Listed on the National Register of Historic Places, Camp Paxson is the only CCC-built group camp in Montana, which is why it has such historical significance, Torma said.
"The Forest Service is really proud of that facility, because they recognize it's a real jewel that they're entrusted with," he said.
Love lauds the restoration work Torma and MCT have performed on the log cabins.
"I think they're in excellent shape," Torma said. "They're obviously 70-year-old buildings, but they're in much better shape than they were in 15 years ago. They're a great example of log-building technology, too."
Countless groups have camped out over the years at Camp Paxson, which is named for Western artist Edgar Paxson. He died in 1919, one year after scoutmaster K.D. Swan started the rustic Boy Scout camp.
Scouts, both boys and girls, once used Camp Paxson. Service groups, wedding parties, athletes in training and many, many more have experienced a Seeley Lake summer there.
One of its earliest uses was for conscientious objectors in World War II who were enlisted by the Forest Service as smokejumpers. They trained at an air base south of Seeley Lake and stayed at Camp Paxson. For many years, the jumpers returned for annual reunions.
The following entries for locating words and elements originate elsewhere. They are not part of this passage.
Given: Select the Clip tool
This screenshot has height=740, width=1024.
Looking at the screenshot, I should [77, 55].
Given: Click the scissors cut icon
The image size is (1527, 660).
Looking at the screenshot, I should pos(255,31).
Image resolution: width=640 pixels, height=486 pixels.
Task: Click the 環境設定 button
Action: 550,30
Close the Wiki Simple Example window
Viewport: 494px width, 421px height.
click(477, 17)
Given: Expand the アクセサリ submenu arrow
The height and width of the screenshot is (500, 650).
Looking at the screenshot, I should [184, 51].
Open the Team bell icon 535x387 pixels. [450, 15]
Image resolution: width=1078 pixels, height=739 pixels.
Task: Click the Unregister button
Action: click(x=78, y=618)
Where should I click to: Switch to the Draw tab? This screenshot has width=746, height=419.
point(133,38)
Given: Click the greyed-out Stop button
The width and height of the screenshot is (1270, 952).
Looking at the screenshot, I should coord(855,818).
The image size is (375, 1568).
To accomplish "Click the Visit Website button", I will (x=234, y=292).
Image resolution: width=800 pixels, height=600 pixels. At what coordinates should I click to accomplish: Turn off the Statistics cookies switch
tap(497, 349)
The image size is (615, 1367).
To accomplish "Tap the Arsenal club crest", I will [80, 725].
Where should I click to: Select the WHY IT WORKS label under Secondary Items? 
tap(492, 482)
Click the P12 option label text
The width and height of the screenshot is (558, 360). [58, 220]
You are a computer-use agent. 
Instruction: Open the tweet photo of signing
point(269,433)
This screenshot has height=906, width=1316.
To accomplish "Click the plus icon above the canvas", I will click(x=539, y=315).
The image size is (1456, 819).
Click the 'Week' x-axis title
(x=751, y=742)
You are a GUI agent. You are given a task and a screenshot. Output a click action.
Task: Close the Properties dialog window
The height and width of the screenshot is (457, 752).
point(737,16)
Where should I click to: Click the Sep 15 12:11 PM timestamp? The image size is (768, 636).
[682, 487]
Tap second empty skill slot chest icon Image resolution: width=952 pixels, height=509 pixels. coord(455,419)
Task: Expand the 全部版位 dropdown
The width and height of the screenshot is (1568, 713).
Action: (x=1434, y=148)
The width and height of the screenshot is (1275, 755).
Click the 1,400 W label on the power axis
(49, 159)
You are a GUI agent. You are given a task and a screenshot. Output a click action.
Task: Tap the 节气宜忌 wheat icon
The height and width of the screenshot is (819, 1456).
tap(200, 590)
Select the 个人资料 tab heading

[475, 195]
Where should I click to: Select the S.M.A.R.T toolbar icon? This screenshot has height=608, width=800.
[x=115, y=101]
Today, MCT occupies the cabins for two or three weeks for its performing arts camps. Other groups lease it throughout the summer for reunions, weddings, workshops and church camps.
The initial campers each May are young men and women with the Montana Conservation Corps, which for the past eight years has used Camp Paxson for spring training. The Corps is an incarnation of the CCC and is based on many of the same principles.
"That was way cool when they started doing that," said Torma. "We've just developed a wonderful symbiotic relationship with them."
MCC pays no rent.
"Part of their training is getting their crews to work together as crews, so we give them projects to do," said Torma.
It's a win-win arrangement, said Bobby Grillo, who is regional supervisor of the Montana Conservation Corps' Western Wildlands office in Missoula.
This year's Camp Paxson experience included a commemoration of the CCC's 75th anniversary. Now Grillo's got crews "all over the place" - in the Bob Marshall and Frank Church wildernesses, and four national forests in Idaho and Montana.
MCC is geared for those 18 to 25 years of age who work in crews of six or seven people for little pay. They perform a variety of conservation and community projects, meanwhile honing their work, outdoor and leadership skills.
If that sounds much like the Civilian Conservation Corps of old, it's no mistake.
"That's our legacy, for sure," said Grillo.